Write the records below out again. Match them exactly.

____________________

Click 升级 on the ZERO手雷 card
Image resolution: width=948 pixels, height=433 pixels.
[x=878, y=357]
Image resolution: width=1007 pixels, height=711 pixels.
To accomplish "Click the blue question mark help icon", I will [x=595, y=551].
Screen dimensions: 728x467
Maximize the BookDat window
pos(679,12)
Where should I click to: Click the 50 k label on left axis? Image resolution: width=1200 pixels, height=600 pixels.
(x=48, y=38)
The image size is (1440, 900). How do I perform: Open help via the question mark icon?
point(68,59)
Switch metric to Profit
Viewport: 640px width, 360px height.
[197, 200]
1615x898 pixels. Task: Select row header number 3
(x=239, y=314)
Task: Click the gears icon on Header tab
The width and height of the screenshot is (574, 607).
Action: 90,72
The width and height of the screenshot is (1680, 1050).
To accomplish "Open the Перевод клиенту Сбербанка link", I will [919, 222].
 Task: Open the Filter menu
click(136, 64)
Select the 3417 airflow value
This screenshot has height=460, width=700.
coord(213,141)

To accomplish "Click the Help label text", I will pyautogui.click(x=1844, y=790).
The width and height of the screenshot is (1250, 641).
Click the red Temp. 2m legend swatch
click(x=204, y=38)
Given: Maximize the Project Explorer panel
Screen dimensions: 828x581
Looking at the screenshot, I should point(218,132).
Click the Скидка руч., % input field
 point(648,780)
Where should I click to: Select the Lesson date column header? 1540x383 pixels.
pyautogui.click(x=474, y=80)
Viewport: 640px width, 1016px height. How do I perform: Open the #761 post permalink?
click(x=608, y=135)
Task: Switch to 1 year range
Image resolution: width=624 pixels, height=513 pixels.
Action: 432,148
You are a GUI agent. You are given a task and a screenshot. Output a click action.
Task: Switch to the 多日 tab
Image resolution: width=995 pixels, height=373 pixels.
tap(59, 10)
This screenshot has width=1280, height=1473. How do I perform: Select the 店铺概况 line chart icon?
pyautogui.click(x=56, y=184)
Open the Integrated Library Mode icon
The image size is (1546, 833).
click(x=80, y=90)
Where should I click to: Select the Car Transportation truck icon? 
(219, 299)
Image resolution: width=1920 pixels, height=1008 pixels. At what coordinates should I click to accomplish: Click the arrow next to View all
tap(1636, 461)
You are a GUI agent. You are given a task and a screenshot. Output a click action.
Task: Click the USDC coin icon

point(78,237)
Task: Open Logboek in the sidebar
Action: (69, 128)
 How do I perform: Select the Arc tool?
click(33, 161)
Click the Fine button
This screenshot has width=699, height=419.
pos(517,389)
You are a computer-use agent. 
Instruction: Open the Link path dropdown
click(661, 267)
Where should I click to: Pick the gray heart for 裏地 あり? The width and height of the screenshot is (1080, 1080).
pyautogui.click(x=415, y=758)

____________________

**TASK SOLUTION:**
Click 升级 on the ZERO手雷 card
Image resolution: width=948 pixels, height=433 pixels.
[x=878, y=357]
Image resolution: width=1007 pixels, height=711 pixels.
To accomplish "Click the blue question mark help icon", I will [x=595, y=551].
Screen dimensions: 728x467
Maximize the BookDat window
pos(679,12)
Where should I click to: Click the 50 k label on left axis? Image resolution: width=1200 pixels, height=600 pixels.
(x=48, y=38)
The image size is (1440, 900). How do I perform: Open help via the question mark icon?
point(68,59)
Switch metric to Profit
Viewport: 640px width, 360px height.
[197, 200]
1615x898 pixels. Task: Select row header number 3
(x=239, y=314)
Task: Click the gears icon on Header tab
The width and height of the screenshot is (574, 607).
Action: 90,72
The width and height of the screenshot is (1680, 1050).
To accomplish "Open the Перевод клиенту Сбербанка link", I will [919, 222].
 Task: Open the Filter menu
click(136, 64)
Select the 3417 airflow value
This screenshot has height=460, width=700.
coord(213,141)

To accomplish "Click the Help label text", I will pyautogui.click(x=1844, y=790).
The width and height of the screenshot is (1250, 641).
Click the red Temp. 2m legend swatch
click(x=204, y=38)
Given: Maximize the Project Explorer panel
Screen dimensions: 828x581
Looking at the screenshot, I should point(218,132).
Click the Скидка руч., % input field
 point(648,780)
Where should I click to: Select the Lesson date column header? 1540x383 pixels.
pyautogui.click(x=474, y=80)
Viewport: 640px width, 1016px height. How do I perform: Open the #761 post permalink?
click(x=608, y=135)
Task: Switch to 1 year range
Image resolution: width=624 pixels, height=513 pixels.
Action: 432,148
You are a GUI agent. You are given a task and a screenshot. Output a click action.
Task: Switch to the 多日 tab
Image resolution: width=995 pixels, height=373 pixels.
tap(59, 10)
This screenshot has width=1280, height=1473. How do I perform: Select the 店铺概况 line chart icon?
pyautogui.click(x=56, y=184)
Open the Integrated Library Mode icon
The image size is (1546, 833).
click(x=80, y=90)
Where should I click to: Select the Car Transportation truck icon? 
(219, 299)
Image resolution: width=1920 pixels, height=1008 pixels. At what coordinates should I click to accomplish: Click the arrow next to View all
tap(1636, 461)
You are a GUI agent. You are given a task and a screenshot. Output a click action.
Task: Click the USDC coin icon

point(78,237)
Task: Open Logboek in the sidebar
Action: (69, 128)
 How do I perform: Select the Arc tool?
click(33, 161)
Click the Fine button
This screenshot has width=699, height=419.
pos(517,389)
You are a computer-use agent. 
Instruction: Open the Link path dropdown
click(661, 267)
Where should I click to: Pick the gray heart for 裏地 あり? The width and height of the screenshot is (1080, 1080).
pyautogui.click(x=415, y=758)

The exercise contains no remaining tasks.